* [Document]
DETAILED DESCRIPTION

[0079] Before discussing the example embodiments in any more detail, first an overview will be provided.

[0080] Embodiments provide apparatus or nodes configured to communicate using multiple channels in the unlicensed spectrum in a way such that latency in the transmissions is reduced and discontinuities are inhibited. Communication between nodes is performed consecutively on different channels in the unlicensed spectrum.

[0081] Coordination of the acquiring of the different channels is provided so that a further channel is acquired prior to the occupancy time of the currently used channel expiring.

[0082] In some embodiments, a node receiving signals from a further node in a first channel that the further node has acquired for an occupancy period, scans one or more other channels during this occupancy period, and when it determines that one of the scanned other channels is available and when the occupancy period of the acquired channel is soon to expire, the node acquires the available channel and in this way communication between the two nodes can continue without interruption or at least with reduced chances of interruption. In this regard, where multiple channels are scanned and where the loading of the channels is not unduly high, then it is highly likely that a channel will be available and can be acquired during the occupancy period of the previously acquired channel so that no gaps in transmission will occur.

* [Directive A] In the patent description, when is a further channel acquired?

* [The data]
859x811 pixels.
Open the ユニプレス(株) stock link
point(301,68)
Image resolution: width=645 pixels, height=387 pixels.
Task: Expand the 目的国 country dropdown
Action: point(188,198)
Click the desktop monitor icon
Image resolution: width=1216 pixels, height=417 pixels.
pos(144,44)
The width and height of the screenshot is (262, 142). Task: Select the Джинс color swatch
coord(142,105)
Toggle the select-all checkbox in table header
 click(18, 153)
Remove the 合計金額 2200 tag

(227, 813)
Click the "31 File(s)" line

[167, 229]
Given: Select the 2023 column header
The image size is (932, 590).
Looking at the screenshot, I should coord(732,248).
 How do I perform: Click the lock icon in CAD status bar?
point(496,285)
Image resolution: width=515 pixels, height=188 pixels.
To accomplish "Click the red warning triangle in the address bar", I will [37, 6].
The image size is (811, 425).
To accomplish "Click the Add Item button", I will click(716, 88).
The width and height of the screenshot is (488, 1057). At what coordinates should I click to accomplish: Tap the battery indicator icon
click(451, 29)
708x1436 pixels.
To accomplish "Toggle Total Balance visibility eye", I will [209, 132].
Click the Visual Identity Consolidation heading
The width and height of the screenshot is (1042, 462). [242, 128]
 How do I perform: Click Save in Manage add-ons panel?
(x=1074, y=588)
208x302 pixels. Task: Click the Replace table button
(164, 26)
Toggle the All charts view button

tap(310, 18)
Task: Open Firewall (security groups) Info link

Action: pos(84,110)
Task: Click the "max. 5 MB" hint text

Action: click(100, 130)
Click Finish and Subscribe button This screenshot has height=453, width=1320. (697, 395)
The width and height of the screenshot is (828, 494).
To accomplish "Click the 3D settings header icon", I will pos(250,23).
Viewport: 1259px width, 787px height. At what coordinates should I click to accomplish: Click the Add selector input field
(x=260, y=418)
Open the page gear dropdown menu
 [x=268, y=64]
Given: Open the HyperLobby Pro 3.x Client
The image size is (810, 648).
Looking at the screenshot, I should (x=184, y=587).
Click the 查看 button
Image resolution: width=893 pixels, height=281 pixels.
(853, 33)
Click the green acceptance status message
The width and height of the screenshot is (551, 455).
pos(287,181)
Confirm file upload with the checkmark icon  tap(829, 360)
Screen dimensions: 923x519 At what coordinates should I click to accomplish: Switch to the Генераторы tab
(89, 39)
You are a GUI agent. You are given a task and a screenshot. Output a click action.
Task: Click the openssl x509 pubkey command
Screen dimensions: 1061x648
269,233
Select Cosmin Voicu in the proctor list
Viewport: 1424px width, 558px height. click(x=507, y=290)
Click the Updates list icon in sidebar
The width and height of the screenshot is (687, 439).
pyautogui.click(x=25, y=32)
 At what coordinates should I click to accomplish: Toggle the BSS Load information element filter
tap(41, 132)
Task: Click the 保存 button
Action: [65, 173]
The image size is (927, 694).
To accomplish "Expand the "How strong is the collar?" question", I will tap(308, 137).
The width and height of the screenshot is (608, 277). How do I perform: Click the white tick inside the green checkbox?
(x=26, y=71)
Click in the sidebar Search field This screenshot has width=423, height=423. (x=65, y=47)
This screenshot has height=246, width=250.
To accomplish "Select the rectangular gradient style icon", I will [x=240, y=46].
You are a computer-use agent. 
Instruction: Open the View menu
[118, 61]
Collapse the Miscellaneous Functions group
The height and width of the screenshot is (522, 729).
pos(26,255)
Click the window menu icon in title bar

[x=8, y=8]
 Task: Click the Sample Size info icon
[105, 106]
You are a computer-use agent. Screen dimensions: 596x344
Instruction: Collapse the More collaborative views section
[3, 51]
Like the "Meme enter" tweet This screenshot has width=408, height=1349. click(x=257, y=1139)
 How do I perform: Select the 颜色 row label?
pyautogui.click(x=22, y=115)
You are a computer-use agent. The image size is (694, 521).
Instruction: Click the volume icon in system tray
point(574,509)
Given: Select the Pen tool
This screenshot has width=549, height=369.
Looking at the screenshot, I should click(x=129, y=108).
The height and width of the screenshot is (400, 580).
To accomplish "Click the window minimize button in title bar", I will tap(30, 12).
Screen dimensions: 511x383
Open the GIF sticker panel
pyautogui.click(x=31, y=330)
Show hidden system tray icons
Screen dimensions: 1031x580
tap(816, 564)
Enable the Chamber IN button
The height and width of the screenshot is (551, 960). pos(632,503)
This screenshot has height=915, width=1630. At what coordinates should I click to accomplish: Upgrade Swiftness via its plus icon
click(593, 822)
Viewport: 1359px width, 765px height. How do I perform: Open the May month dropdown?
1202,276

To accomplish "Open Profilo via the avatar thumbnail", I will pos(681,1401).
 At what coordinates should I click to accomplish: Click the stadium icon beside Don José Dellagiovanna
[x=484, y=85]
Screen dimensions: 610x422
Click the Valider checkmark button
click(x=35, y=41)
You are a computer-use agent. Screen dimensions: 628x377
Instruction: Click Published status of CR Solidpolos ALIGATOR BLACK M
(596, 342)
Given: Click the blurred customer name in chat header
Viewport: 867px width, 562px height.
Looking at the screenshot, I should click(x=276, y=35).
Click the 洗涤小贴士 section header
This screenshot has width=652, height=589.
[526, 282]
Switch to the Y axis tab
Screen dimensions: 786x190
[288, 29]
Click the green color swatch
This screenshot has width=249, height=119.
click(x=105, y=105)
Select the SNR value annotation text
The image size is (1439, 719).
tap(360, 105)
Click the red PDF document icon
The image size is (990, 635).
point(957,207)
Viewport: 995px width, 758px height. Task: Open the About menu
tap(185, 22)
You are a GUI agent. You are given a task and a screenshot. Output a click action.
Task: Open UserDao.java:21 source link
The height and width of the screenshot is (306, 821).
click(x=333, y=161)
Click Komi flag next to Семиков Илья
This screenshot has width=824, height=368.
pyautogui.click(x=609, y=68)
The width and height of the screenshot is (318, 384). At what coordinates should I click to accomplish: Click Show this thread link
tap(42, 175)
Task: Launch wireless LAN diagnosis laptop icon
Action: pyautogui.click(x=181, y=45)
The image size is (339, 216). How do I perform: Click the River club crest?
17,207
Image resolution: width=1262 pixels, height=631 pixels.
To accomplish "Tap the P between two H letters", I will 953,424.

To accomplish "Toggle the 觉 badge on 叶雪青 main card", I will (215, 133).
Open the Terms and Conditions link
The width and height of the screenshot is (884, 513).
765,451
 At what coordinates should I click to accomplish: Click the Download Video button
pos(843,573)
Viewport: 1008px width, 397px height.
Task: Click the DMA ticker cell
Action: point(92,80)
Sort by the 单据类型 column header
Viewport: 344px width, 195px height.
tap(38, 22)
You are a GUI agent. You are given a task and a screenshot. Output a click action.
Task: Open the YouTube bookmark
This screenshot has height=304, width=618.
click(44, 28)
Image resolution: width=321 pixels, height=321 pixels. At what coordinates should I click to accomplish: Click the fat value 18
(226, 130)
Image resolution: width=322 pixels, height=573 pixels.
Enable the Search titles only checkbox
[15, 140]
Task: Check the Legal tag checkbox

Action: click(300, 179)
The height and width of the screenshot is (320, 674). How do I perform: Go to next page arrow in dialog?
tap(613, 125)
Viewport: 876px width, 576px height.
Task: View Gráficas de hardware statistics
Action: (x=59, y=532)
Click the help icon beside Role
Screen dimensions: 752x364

* [Directive B] Arrange the records from the line with "208x302 pixels. Task: Click" up to and including the line with "Click Finish and" as a JSON list of strings, one string per line, omitting blank lines.

* [Final answer A] A further channel is acquired before the occupancy time of the currently used channel expires.

* [Final answer B]
[
  "208x302 pixels. Task: Click the Replace table button",
  "(164, 26)",
  "Toggle the All charts view button",
  "tap(310, 18)",
  "Task: Open Firewall (security groups) Info link",
  "Action: pos(84,110)",
  "Task: Click the \"max. 5 MB\" hint text",
  "Action: click(100, 130)",
  "Click Finish and Subscribe button This screenshot has height=453, width=1320. (697, 395)"
]